Ihr Leben ist geprägt von den zahlreichen Reisen, die sie unternommen hat. Sie reiste viel durch Europa, Indien und trat auch fünf Weltreisen an, die ihr literatisches Schaffen prägten. So malt das Gedicht „Erwartung“ den Hafen als eine Kulisse der Internationalität. Hier trifft der Leser auf „Albanesen und Juden, Griechen und Türken“.

Neben den vier Gedichtbänden veröffentlicht Hermione von Preuschen auch Novellen, Romane, davon der bekannteste „Yoshiwara“ auch einen Reisebericht. Ihre Memoiren werden 1926 unter dem Titel „Der Roman meines Lebens – ein Frauenleben um die Jahrhundertwende“ veröffentlicht.

Im Alter von 64 Jahren stirb von Preuschen am 12.12.1918 in Berlin und wird in Rom beerdigt. Seit 2009 gibt es als Denkmal für diese nur wenig bekannte deutsche Dichterin in Lichterade den „Hermione-von-Preuschen-Platz“.

 Hermione von Preuschens Gedicht „Erwartung“ ist ein Werk der Jahrhundertwende. Veröffentlich wurde es in dem Gedichtband Reginae Vitae 1888.

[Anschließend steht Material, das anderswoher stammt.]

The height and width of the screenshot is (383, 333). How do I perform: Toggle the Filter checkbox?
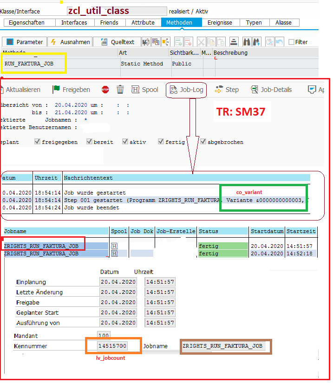pyautogui.click(x=291, y=42)
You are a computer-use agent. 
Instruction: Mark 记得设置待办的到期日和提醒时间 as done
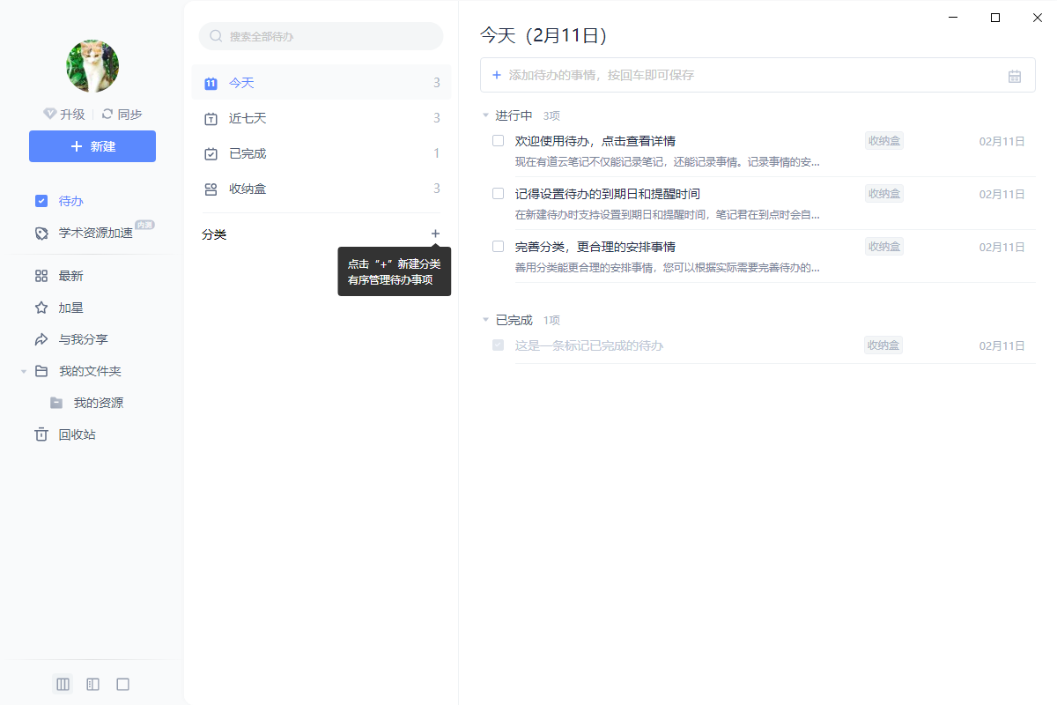tap(498, 193)
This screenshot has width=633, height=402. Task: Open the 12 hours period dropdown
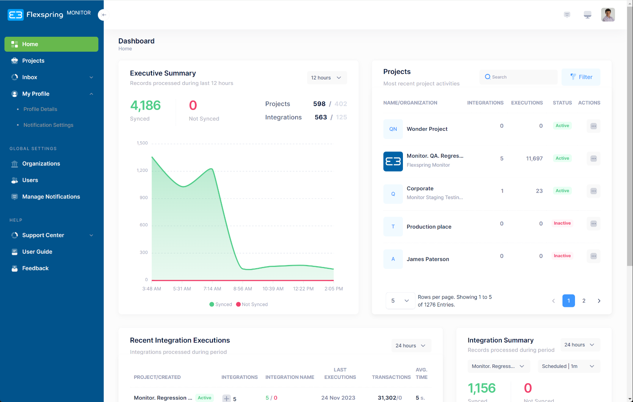(326, 78)
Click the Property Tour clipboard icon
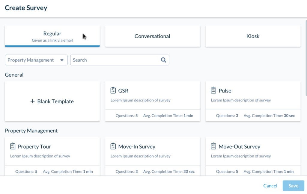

Die, das Jahr 1900 umrahmenden vier Jahrzehnte sind literarisch eine Zeit der Gegensätze von Konvention und Grenzüberschreitung. Der Epochenbezeichnung der Jahrhundertwende unterliegt nicht einer programmatisch-ästhetische Übereinstimmung, sondern umfasst das Bewusstsein der Zeit in seiner Gegensätzlichkeit und deren Darstellungen.

Namen wie Christian Morgenstern, Friedrich Nietzsche, Stefan George und Rainer Maria Rilke prägen diese Epoche.

Zahlreichen Werken gemein ist das Bewusstsein massiver Veränderungen im Sozialen, Wirtschaftlichen und Technischen, einhergehend mit der Überwindung von Grenzen und der Entstehung eines neuen Lebensgefühls.

Christian Morgenstern verkörpert das neue Lebensgefühl und das Überschreiten von Grenzen in seiner Lyrik, indem er sich Konventionen entzieht und neue Perspektiven auf die Welt und auf die Sprache erhofft.

Stefan George strebte nach einer neuen Poesie und charakterisiert seine Werke durch eine neue Form mit einer eigenen Interpunktion, durchgängiger Kleinschreibung und Neuerungen der Typographie. Diese Elemente befinden sich auch in den Werken Hermione von Preuschens, u.a. die auffällige Interpunktion in „Erwartung“.

Bildquellen: Portrait: Wikipedia, Gemälde: lichtenrade-berlin.de, (gemeinfrei)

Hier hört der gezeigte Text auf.